(a) The director shall conduct an examination of the fiscal and administrative affairs of any health care service plan, and each person with whom the plan has made arrangements for administrative, management, or financial services, as often as deemed necessary to protect the interest of subscribers or enrollees, but not less frequently than once every five years.
(b) The expense of conducting any additional or nonroutine examinations pursuant to this section, and the expense of conducting any additional or nonroutine medical surveys pursuant to Section 1380 shall be charged against the plan being examined or surveyed. The amount shall include the actual salaries or compensation paid to the persons making the examination or survey, the expenses incurred in the course thereof, and overhead costs in connection therewith as fixed by the director. In determining the cost of examinations or surveys, the director may use the estimated average hourly cost for all persons performing examinations or surveys of plans for the fiscal year. The amount charged shall be remitted by the plan to the director. If recovery of these costs cannot be made from the plan, these costs may be added to, but subject to the limitation of, the assessment provided for in subdivision (b) of Section 1356.

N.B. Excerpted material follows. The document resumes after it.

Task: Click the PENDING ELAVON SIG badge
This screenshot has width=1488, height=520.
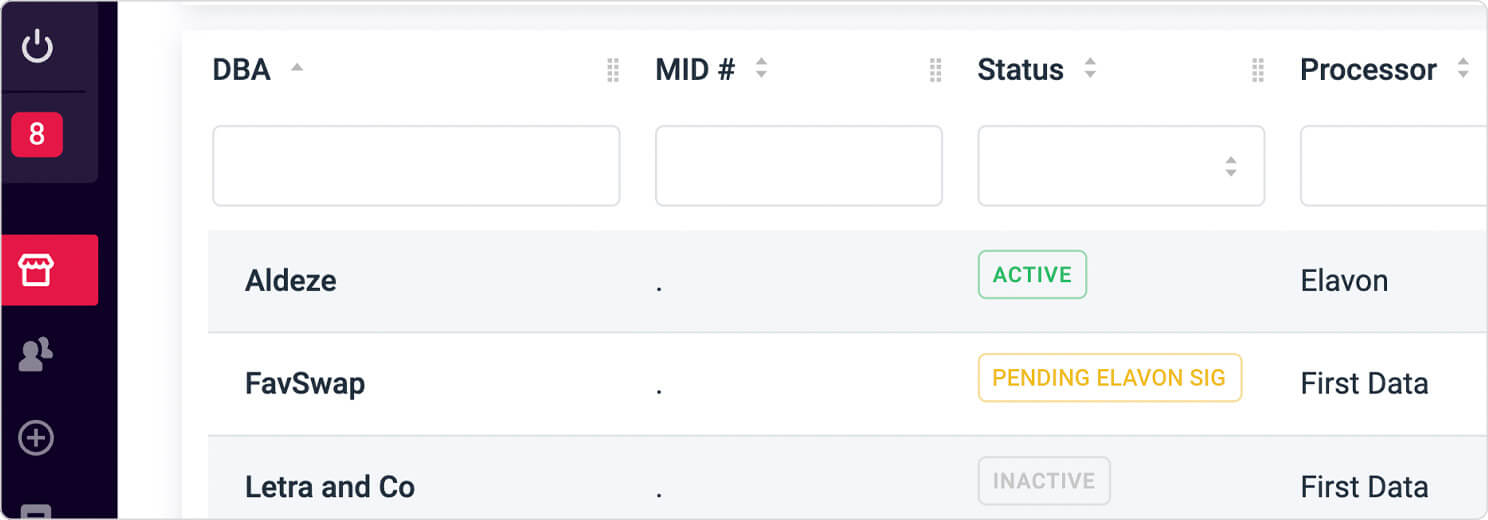Action: (1110, 378)

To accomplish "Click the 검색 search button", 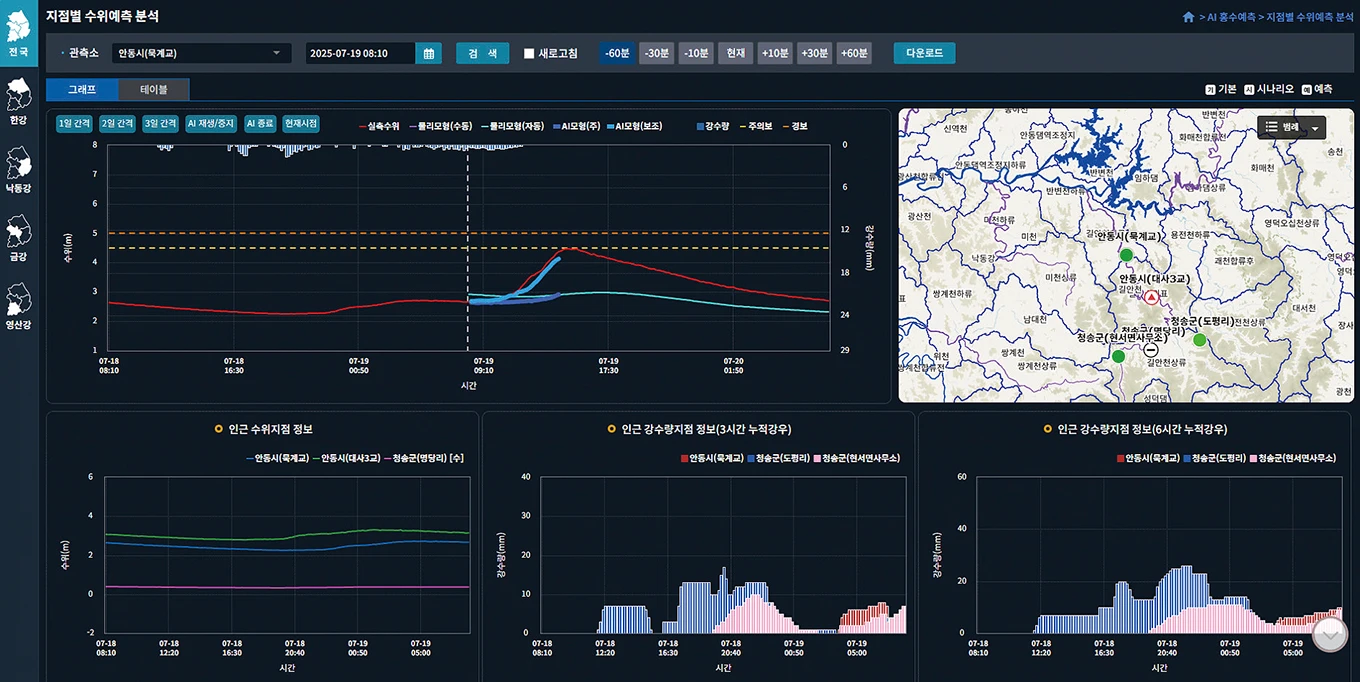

(c) Reports of all examinations shall be open to public inspection, except that no examination shall be made public, unless the plan has had an opportunity to review the examination report and file a statement or response within 45 days of the date that the department provided the report to the plan. After reviewing the plan’s response, the director shall issue a final report that excludes any survey information, legal findings, or conclusions determined by the director to be in error, describes compliance efforts, identifies deficiencies that have been corrected by the plan on or before the time the director receives the plan’s response, and describes remedial actions for deficiencies requiring longer periods for the remedy required by the director or proposed by the plan.
(d) If requested in writing by the plan, the director shall append the plan’s response to the final report issued pursuant to subdivision (c). The plan may modify its response or statement at any time and provide modified copies to the department for public distribution not later than 10 days from the date of notification from the department that the final report will be made available to the public. The addendum to the response or statement shall also be made available to the public.
(e) Notwithstanding subdivision (c), any health care service plan that contracts with the State Department of Health Services to provide service to Medi-Cal beneficiaries pursuant to Chapter 8 (commencing with Section 14200) of Part 3 of Division 9 of the Welfare and Institutions Code may make a written request to the director to permit the State Department of Health Services to review its examination report.
(f) Upon receipt of the written request described in subdivision (e), the director may, consistent with Section 6254.5 of the Government Code, permit the State Department of Health Services to review the plan’s examination report.
(g) Nothing in this section shall be construed as affecting the director’s authority pursuant to Article 7 (commencing with Section 1386) or Article 8 (commencing with Section 1390).
(Amended by Stats. 1999, Ch. 525, Sec. 129. Effective January 1, 2000. Operative July 1, 2000, or sooner, by Sec. 214 of Ch. 525.)